For System.Linq support, I used LinqBridge: http://www.albahari.com/nutshell/linqbridge.aspx

The Chart control is not available in the Visual Studio toolbox unless your project targets .NET 3.5 or higher.

I researched quite a bit, and many of the workarounds I found online no longer work.

Here is the trick I used to get the Chart control working:

The chart itself runs fine in .NET 2 code — the issue was that Visual Studio refused to render it in the designer. My solution was to create a new Windows Forms project targeting .NET 3.5, add the Chart DLL reference, and drag the Chart control onto a form. That gives you all the generated designer code you need to copy over.

I compiled that .NET 3.5 project to confirm everything worked.
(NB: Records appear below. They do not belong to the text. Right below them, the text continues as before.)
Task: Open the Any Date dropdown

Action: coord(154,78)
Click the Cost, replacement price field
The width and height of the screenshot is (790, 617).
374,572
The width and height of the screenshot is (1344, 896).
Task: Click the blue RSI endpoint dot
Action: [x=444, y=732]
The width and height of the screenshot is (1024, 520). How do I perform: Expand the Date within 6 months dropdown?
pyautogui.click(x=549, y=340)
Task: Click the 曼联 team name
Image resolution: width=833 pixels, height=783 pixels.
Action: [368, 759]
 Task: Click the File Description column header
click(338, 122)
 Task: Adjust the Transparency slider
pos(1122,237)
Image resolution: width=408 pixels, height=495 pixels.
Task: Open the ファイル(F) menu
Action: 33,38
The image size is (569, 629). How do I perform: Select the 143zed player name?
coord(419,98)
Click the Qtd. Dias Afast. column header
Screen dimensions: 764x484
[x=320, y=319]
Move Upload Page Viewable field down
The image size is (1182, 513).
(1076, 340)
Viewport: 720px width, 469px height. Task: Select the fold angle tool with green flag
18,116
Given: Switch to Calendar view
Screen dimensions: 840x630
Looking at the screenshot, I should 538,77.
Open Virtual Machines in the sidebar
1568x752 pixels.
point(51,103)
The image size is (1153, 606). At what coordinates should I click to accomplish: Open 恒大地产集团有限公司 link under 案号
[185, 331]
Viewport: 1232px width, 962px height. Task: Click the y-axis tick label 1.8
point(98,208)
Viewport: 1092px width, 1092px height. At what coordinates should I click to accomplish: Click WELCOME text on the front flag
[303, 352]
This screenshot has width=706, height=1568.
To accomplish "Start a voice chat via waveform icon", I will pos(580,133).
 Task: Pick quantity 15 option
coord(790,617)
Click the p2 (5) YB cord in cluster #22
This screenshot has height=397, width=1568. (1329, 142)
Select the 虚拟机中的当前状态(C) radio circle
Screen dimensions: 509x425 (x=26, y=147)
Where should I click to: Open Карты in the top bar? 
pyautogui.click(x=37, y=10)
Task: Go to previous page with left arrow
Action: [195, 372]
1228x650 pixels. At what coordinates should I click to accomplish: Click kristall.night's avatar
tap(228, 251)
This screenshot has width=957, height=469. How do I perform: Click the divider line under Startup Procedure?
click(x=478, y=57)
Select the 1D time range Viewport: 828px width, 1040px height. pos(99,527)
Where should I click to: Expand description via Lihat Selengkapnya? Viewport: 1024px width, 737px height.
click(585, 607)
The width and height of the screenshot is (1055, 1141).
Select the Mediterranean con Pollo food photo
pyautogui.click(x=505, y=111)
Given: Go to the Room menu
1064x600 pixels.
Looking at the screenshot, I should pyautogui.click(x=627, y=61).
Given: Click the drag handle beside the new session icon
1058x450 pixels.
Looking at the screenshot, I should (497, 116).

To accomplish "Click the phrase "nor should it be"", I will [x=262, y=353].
Then I copied the same Chart DLL into my .NET 2 project. You can reference this DLL in a .NET 2 project, and it will run on any system that has .NET 2.0 installed. Make sure to set "Copy Local" to true on the DLL reference so that the client machine does not need any additional dependencies.

When you open the .NET 2 form in the Visual Studio designer, the Chart control will not render — Visual Studio 2015 simply doesn't recognize it in that context. However, the application will run perfectly at runtime.

For debugging, you can maintain a separate .NET 3.5 copy of the project. Debug and fix issues there, then copy the corrected code back into the .NET 2 project — it will run without any problems.

The only limitation is that you cannot preview the Chart control in design mode within the .NET 2 project. You need to use the .NET 3.5 copy for that. Other than this constraint, the code works perfectly fine.